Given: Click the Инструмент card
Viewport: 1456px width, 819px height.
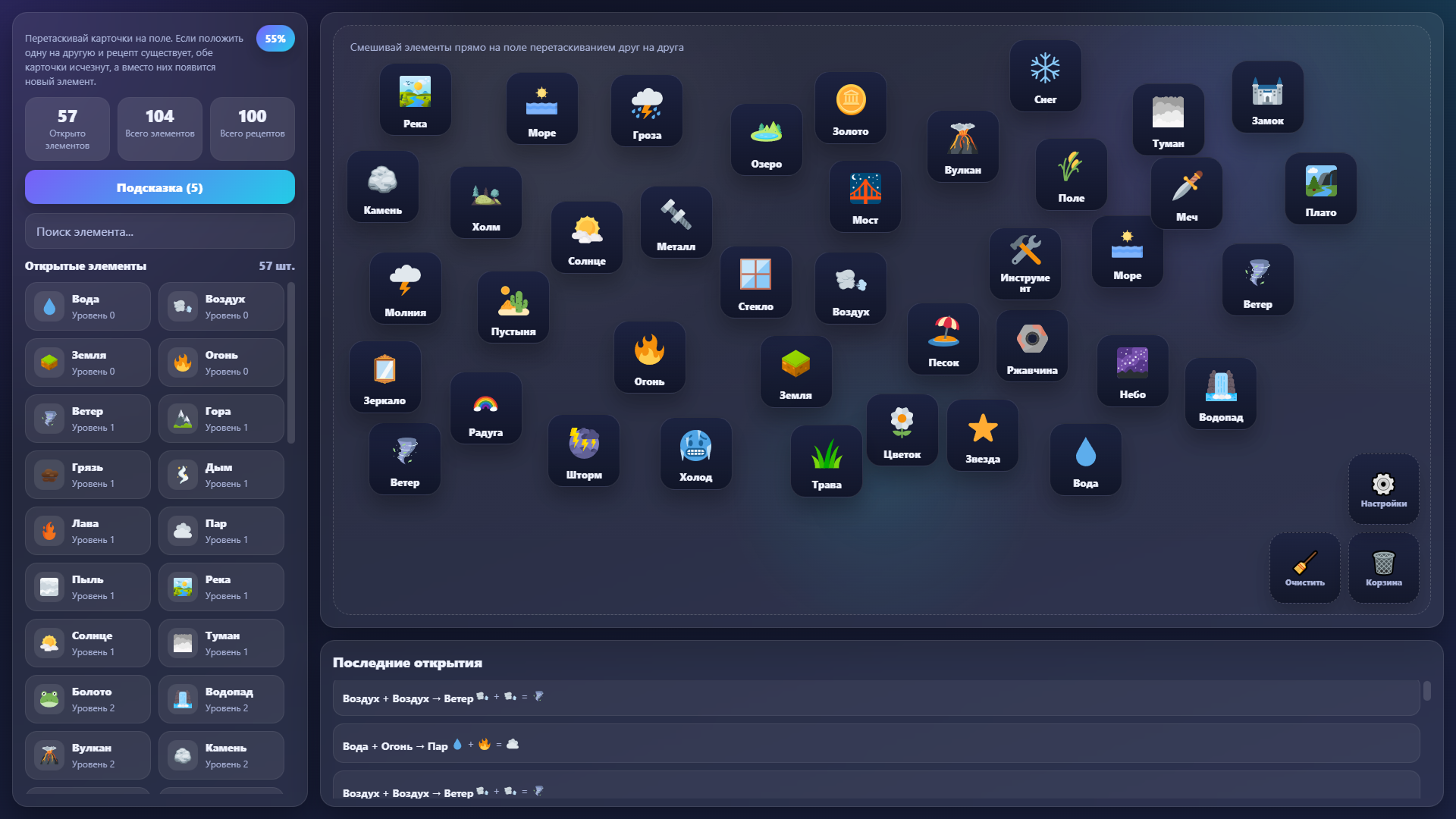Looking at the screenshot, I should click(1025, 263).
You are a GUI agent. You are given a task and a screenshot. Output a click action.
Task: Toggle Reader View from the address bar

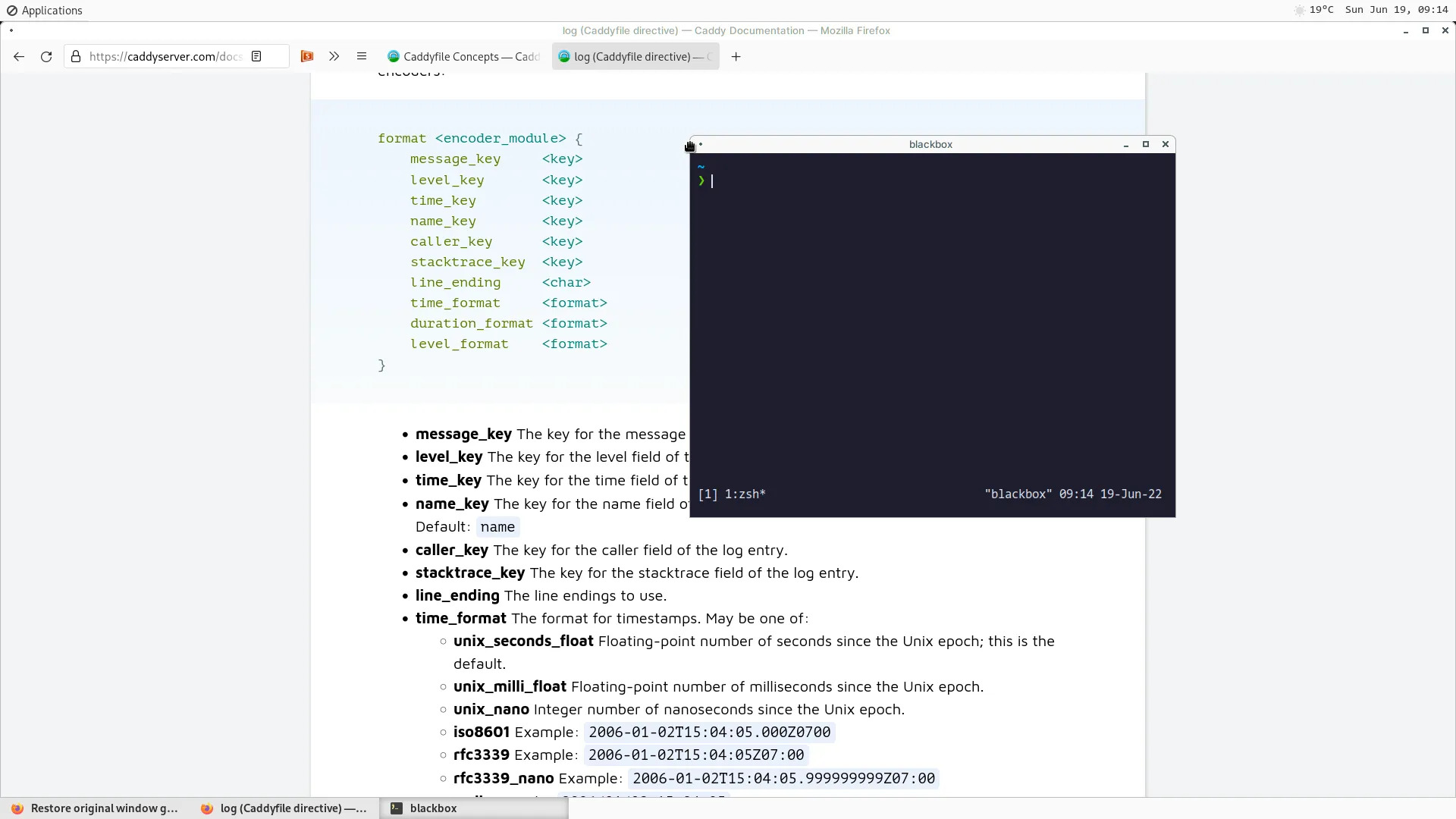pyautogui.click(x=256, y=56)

- - - - -

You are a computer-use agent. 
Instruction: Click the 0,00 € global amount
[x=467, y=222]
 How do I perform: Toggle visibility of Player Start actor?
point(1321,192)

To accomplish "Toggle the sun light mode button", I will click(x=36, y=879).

- - - - -

In the entries above, which lines hold the word "agent"? Copy them out.

You are a GUI agent. You are given a task and a screenshot. Output a click action.
You are a computer-use agent. 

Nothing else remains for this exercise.